SUPPLIED INFORMATION:

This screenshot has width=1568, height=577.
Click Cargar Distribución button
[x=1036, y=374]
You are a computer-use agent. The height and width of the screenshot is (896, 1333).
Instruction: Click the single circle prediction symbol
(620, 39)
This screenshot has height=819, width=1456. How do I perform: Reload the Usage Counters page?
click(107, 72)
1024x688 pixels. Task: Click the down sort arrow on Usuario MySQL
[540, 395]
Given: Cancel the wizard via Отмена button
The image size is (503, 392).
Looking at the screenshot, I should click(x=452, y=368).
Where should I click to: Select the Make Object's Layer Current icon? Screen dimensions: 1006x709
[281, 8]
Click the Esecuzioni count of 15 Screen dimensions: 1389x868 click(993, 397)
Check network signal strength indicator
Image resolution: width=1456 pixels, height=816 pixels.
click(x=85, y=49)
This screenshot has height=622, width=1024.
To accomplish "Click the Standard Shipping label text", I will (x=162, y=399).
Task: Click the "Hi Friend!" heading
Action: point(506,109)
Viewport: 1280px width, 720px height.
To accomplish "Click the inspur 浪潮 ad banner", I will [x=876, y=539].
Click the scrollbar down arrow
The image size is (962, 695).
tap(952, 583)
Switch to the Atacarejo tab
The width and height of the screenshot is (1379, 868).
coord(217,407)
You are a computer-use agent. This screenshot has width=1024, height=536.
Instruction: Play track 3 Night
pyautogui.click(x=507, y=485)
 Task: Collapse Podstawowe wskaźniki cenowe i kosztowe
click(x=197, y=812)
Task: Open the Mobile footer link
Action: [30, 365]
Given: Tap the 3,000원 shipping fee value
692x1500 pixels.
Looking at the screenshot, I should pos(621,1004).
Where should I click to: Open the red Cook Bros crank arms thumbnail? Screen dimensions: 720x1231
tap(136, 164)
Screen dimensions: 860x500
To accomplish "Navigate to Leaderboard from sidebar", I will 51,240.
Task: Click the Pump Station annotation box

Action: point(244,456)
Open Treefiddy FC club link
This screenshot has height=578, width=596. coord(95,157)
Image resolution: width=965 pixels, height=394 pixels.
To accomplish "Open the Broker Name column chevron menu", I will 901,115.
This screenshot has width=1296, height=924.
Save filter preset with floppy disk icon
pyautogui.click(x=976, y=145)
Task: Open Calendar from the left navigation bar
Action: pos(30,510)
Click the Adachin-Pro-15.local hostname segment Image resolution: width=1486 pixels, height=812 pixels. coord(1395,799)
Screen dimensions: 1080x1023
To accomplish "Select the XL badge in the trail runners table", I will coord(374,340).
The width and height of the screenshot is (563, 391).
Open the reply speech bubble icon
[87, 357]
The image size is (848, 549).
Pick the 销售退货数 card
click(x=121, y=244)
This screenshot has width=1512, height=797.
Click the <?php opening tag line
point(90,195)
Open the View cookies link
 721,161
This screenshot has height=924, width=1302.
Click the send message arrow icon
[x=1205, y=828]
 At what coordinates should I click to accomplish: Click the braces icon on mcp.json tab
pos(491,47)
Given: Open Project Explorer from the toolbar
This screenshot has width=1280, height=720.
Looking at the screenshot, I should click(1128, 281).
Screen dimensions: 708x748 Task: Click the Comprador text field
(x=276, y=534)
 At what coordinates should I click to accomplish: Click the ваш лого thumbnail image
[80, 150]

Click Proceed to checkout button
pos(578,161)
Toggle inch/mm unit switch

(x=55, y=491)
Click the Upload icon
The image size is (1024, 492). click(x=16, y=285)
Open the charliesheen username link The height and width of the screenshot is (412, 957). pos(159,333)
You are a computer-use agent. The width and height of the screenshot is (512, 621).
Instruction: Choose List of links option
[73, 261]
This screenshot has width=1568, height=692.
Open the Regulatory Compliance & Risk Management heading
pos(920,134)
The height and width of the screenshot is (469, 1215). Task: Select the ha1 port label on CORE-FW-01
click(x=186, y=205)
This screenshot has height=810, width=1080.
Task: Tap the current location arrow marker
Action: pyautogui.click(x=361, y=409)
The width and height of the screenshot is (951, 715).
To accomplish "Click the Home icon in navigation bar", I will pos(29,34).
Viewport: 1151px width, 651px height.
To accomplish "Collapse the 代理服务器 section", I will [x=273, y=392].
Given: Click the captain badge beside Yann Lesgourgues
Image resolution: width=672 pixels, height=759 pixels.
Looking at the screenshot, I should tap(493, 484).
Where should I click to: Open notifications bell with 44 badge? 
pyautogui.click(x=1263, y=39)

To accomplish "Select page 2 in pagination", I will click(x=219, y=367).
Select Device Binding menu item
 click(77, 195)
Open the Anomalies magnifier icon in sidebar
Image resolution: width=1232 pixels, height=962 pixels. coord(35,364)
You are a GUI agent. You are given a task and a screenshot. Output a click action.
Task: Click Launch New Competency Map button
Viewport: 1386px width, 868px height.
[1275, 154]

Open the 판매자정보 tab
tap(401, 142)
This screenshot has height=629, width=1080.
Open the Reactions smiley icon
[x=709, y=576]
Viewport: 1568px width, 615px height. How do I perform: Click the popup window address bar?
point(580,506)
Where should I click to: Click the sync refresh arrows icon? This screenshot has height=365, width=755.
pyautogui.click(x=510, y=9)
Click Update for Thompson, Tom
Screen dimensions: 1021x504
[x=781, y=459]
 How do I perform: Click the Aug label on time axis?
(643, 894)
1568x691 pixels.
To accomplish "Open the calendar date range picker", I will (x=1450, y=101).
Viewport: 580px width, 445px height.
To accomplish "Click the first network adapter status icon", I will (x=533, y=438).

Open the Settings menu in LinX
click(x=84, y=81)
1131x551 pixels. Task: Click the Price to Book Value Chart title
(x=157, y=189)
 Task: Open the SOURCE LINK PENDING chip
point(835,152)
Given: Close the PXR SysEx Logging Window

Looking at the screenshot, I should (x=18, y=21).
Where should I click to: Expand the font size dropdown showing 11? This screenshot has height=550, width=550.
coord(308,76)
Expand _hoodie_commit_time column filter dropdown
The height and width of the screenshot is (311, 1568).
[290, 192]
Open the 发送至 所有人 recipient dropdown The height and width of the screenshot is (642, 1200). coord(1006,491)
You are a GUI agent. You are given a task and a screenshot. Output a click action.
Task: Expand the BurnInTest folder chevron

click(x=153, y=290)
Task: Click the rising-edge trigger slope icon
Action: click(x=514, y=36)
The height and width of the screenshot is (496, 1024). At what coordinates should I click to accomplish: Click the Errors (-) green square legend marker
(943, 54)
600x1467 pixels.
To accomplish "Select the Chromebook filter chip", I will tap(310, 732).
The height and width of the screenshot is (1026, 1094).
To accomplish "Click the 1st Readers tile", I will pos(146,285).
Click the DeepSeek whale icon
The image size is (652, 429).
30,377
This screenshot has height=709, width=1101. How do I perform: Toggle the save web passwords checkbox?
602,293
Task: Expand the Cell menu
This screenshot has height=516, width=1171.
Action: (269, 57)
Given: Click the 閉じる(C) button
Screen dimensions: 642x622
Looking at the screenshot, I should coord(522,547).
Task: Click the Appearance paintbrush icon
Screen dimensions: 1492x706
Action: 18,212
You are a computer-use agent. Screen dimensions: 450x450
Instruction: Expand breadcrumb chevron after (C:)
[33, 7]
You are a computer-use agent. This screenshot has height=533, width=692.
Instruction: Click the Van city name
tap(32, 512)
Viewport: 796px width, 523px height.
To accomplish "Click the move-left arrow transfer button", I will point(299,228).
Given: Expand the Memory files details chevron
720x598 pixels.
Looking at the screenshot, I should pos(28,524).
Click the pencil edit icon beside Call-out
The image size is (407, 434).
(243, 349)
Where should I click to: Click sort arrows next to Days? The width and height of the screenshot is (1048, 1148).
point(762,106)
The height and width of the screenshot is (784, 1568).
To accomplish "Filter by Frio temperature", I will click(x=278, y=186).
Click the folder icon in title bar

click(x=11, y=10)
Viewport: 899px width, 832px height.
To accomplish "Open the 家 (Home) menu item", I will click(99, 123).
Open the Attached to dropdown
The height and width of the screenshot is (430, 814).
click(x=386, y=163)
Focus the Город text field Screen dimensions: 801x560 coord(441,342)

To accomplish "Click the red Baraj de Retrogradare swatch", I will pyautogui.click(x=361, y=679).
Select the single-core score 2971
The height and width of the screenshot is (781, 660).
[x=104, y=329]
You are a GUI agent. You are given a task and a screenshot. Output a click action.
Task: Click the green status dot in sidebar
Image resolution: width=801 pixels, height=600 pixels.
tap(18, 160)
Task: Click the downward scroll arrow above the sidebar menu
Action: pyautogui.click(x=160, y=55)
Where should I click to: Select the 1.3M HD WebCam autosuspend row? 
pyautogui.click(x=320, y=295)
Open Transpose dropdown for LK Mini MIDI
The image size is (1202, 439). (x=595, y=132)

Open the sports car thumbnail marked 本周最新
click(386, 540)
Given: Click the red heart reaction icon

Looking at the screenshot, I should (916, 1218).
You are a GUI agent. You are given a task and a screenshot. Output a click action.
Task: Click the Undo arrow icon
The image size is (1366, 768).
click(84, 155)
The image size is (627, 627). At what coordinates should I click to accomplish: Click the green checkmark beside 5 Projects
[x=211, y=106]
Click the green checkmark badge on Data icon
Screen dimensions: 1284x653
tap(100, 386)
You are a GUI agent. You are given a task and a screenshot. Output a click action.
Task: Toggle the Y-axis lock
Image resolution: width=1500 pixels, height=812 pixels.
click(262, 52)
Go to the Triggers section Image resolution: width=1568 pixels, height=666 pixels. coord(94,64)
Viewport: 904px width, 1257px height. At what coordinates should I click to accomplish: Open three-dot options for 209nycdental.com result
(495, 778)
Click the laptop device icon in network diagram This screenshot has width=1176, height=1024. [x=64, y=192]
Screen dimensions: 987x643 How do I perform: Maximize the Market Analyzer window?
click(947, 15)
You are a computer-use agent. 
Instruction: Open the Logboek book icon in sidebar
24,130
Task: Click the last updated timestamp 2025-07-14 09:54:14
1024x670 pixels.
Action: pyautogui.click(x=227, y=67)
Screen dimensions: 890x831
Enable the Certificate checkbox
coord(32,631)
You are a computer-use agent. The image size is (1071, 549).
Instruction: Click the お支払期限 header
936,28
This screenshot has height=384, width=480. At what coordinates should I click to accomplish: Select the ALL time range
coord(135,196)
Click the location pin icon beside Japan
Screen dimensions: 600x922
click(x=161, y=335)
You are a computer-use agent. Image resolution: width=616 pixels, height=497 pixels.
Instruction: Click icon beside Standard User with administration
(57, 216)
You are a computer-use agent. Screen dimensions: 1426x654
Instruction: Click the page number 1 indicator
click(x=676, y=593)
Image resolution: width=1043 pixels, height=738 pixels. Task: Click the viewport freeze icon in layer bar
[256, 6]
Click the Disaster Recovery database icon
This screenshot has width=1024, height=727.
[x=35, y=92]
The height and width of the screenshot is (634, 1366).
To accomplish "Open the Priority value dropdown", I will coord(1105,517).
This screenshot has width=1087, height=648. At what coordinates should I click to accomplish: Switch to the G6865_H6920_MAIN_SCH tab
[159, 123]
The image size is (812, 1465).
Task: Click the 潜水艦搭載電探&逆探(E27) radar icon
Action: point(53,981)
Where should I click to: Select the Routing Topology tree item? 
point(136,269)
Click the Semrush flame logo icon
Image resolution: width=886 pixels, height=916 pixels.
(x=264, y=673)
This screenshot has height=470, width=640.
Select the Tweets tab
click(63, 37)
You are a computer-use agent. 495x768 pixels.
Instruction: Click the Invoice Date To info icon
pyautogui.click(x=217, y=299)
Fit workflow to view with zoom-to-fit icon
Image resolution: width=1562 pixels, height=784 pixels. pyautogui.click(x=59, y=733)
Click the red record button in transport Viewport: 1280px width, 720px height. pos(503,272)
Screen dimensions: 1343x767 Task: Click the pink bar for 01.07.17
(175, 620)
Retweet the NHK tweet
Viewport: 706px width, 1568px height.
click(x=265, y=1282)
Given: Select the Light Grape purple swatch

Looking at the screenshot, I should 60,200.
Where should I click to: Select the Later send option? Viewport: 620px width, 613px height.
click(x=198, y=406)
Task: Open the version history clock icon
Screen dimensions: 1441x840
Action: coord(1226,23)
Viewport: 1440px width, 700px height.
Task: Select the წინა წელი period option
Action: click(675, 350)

WORK REQUEST:
Starting with the first line of the entries, transcribe every line up to and including the one with "Click the Esecuzioni".

COMPLETED TASK:
This screenshot has width=1568, height=577.
Click Cargar Distribución button
[x=1036, y=374]
You are a computer-use agent. The height and width of the screenshot is (896, 1333).
Instruction: Click the single circle prediction symbol
(620, 39)
This screenshot has height=819, width=1456. How do I perform: Reload the Usage Counters page?
click(107, 72)
1024x688 pixels. Task: Click the down sort arrow on Usuario MySQL
[540, 395]
Given: Cancel the wizard via Отмена button
The image size is (503, 392).
Looking at the screenshot, I should click(x=452, y=368).
Where should I click to: Select the Make Object's Layer Current icon? Screen dimensions: 1006x709
[281, 8]
Click the Esecuzioni count of 15 Screen dimensions: 1389x868 click(993, 397)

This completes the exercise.